[Recorded data]
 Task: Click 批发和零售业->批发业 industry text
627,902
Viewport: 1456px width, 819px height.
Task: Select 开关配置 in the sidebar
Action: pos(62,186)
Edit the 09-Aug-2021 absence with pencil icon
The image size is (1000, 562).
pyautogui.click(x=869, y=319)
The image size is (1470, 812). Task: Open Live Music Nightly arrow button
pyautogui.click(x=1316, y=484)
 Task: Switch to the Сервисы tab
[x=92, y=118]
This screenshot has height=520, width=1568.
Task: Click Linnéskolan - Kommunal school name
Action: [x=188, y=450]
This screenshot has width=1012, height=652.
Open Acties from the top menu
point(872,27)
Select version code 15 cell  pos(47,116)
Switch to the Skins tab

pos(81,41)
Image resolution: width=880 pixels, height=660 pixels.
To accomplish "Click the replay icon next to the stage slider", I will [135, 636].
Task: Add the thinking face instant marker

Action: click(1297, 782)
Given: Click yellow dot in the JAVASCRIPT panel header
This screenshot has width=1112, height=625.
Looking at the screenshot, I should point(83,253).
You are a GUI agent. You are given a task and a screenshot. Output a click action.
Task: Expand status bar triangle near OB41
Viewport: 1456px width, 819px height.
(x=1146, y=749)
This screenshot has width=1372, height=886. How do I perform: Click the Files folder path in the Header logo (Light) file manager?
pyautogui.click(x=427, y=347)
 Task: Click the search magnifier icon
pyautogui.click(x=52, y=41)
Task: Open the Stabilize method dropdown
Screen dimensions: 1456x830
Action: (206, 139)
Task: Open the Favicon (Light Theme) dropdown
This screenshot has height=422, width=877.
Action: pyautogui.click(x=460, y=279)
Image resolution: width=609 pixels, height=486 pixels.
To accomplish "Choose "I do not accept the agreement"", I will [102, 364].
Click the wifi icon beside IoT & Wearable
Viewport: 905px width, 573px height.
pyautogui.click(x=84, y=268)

[OBJECTIVE] Write out the records above as a JSON list of strings with one string per line, and skip any blank lines.

[TASK RESULT]
[
  " Task: Click 批发和零售业->批发业 industry text",
  "627,902",
  "Viewport: 1456px width, 819px height.",
  "Task: Select 开关配置 in the sidebar",
  "Action: pos(62,186)",
  "Edit the 09-Aug-2021 absence with pencil icon",
  "The image size is (1000, 562).",
  "pyautogui.click(x=869, y=319)",
  "The image size is (1470, 812). Task: Open Live Music Nightly arrow button",
  "pyautogui.click(x=1316, y=484)",
  " Task: Switch to the Сервисы tab",
  "[x=92, y=118]",
  "This screenshot has height=520, width=1568.",
  "Task: Click Linnéskolan - Kommunal school name",
  "Action: [x=188, y=450]",
  "This screenshot has width=1012, height=652.",
  "Open Acties from the top menu",
  "point(872,27)",
  "Select version code 15 cell  pos(47,116)",
  "Switch to the Skins tab",
  "pos(81,41)",
  "Image resolution: width=880 pixels, height=660 pixels.",
  "To accomplish \"Click the replay icon next to the stage slider\", I will [135, 636].",
  "Task: Add the thinking face instant marker",
  "Action: click(1297, 782)",
  "Given: Click yellow dot in the JAVASCRIPT panel header",
  "This screenshot has width=1112, height=625.",
  "Looking at the screenshot, I should point(83,253).",
  "You are a GUI agent. You are given a task and a screenshot. Output a click action.",
  "Task: Expand status bar triangle near OB41",
  "Viewport: 1456px width, 819px height.",
  "(x=1146, y=749)",
  "This screenshot has width=1372, height=886. How do I perform: Click the Files folder path in the Header logo (Light) file manager?",
  "pyautogui.click(x=427, y=347)",
  " Task: Click the search magnifier icon",
  "pyautogui.click(x=52, y=41)",
  "Task: Open the Stabilize method dropdown",
  "Screen dimensions: 1456x830",
  "Action: (206, 139)",
  "Task: Open the Favicon (Light Theme) dropdown",
  "This screenshot has height=422, width=877.",
  "Action: pyautogui.click(x=460, y=279)",
  "Image resolution: width=609 pixels, height=486 pixels.",
  "To accomplish \"Choose \"I do not accept the agreement\"\", I will [102, 364].",
  "Click the wifi icon beside IoT & Wearable",
  "Viewport: 905px width, 573px height.",
  "pyautogui.click(x=84, y=268)"
]